In the ensuing years, and even up until today, dozens of state legislatures and community school boards have repeatedly tried to ban the teaching of evolution in favour of creationism or intelligent design. Only a few years ago, for example, the Dover, Pennsylvania School District was taken to court by a group of parents when it required the presentation in the classroom of intelligent design as an alternative to evolution. In 2005 the parents won their case in U.S. District Court and the members of the School Board who supported the intelligent design initiative were all defeated in the ensuing election. That same year, the Kansas State Board of Education held hearings in an attempt to demonstrate, as one board member put it, “that evolution has proven false and that intelligent design is science-based and strong in facts.” This was supported by the conservative Republican members of the board, including several born-again Christians, and the teaching of creationism proceeded in Kansas schools until it was eventually overturned by a newly elected board in 2007.

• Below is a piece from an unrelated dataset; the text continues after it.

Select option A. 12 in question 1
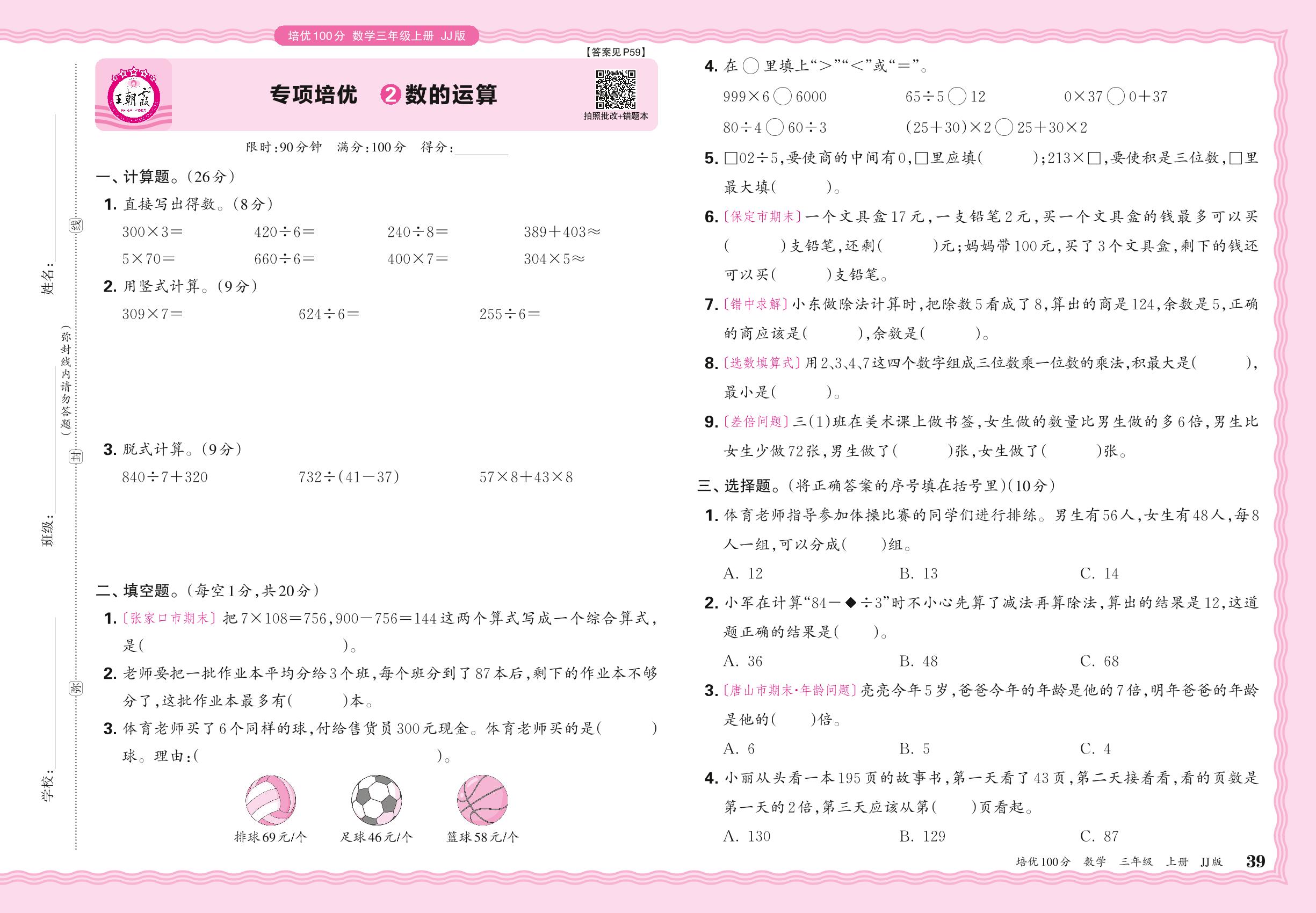This screenshot has height=913, width=1316. pyautogui.click(x=743, y=573)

Darwin would have been amused by these ongoing controversies, but certainly not surprised. He himself harboured mixed feelings about the ways in which his own theories developed over time. In his autobiography, Darwin wrote about how he was teased mercilessly by the crew of the Beagle for his religious beliefs and for his habit of quoting the Bible to answer any unsolved questions. He also wrote of how his experiences examining the natural world led him in new directions.
One wonders, but for the death of his beloved Anne, would he have been the first theistic evolutionist?